Il faut qu’on parle de Kevin

Lionel Shriver, 2003. Belfond, 2006.

C’est bien écrit, et le choix radical du format épistolaire est remarquablement maitrisé. La narratrice s’adresse à quelqu’un qui connait très bien tous les évènements dont elle parle, puisqu’ils ont vécu en couple, mais le lecteur invité dans cette correspondance s’y retrouve, se familiarise rapidement avec les personnages, découvre leur vie, leurs relations sans jamais l’impression d’être un invité extérieur. Pas de lourdeurs, rien d’artificiel, et c’est touchant.
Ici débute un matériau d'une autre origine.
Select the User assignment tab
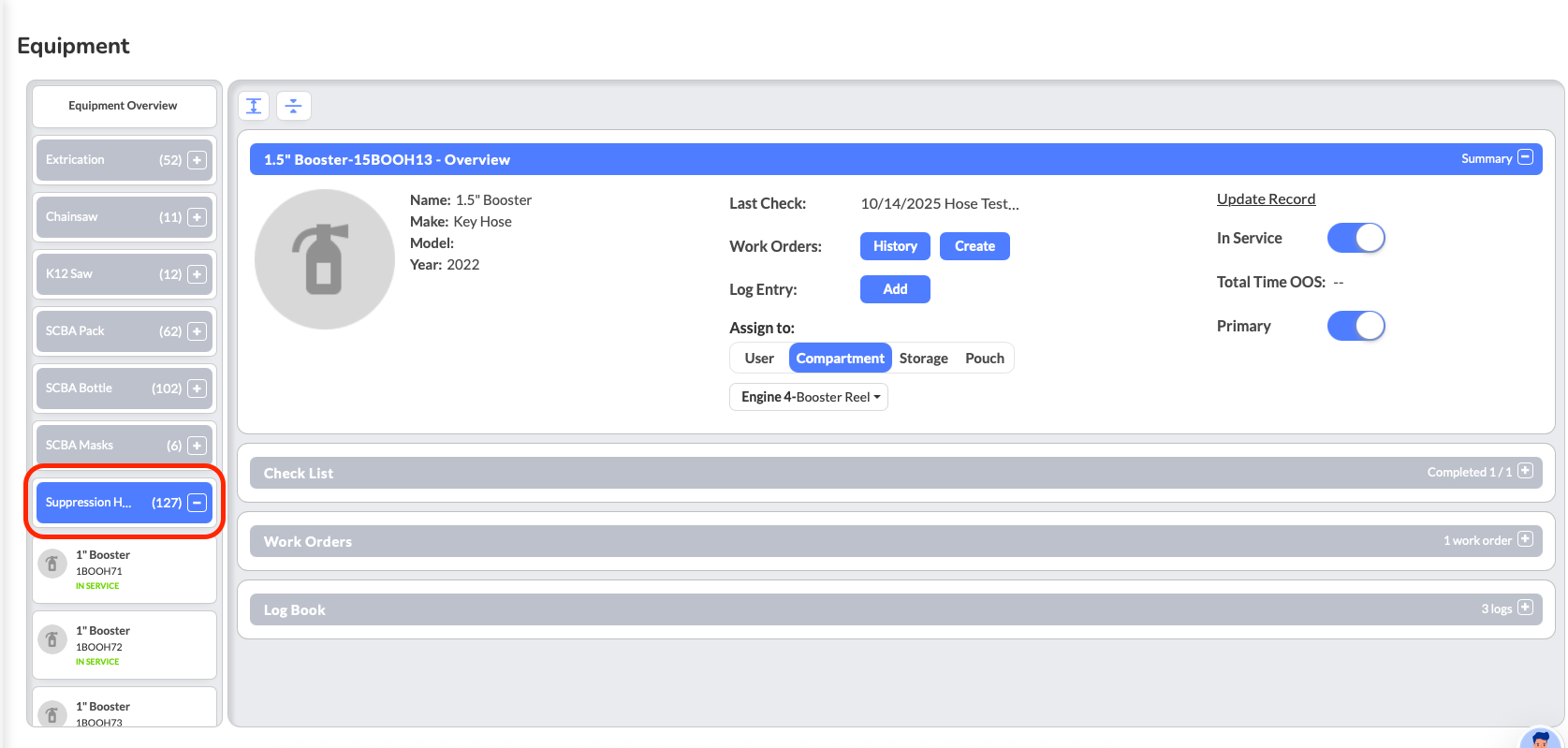This screenshot has width=1568, height=748. tap(759, 359)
Ce que j’ai trouvé moins réussi : les personnages trop monocolores, qui n’évoluent pas au fil du temps, alors que les années passent. C’est vrai pour Kevin, damné dès la naissance, décidément irrécupérable, même en allant observer finement toute son éducation, son jeune parcours dans le monde. Mais c’est vrai pour ses parents, au risque d’en être un peu caricature d’eux-mêmes. J’ai été touché par la description des ambigüités du couple, et de la mère en particulier, dans le désir d’enfant, de l’épreuve de la grossesse et de la naissance, quand le désir se confronte durement à l’épreuve de la réalité. Mais le sacerdoce ne faisait que commencer… Au risque de la lassitude du lecteur.
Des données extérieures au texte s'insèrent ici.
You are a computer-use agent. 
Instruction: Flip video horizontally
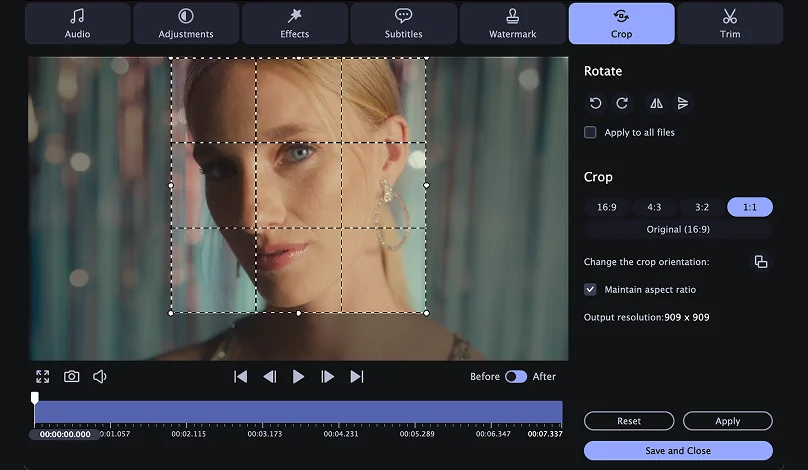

La chute tout de même spectaculaire :

  • Sur le fond : on découvre que le père de Kevin a lui aussi été victime de son fils dès le début de ce terrible « JEUDI », et que la correspondance était donc adressée à un défunt (d’où l’absence de retour !).
  • Sur la forme : on découvre au dernier moment une information majeure, nécessairement présente en permanence à l’esprit de la rédactrice des courriers, mais ignorée du lecteur qui pensait tout comprendre ou à peu près (ben oui, le mari a fini par partir fâché pour de bon).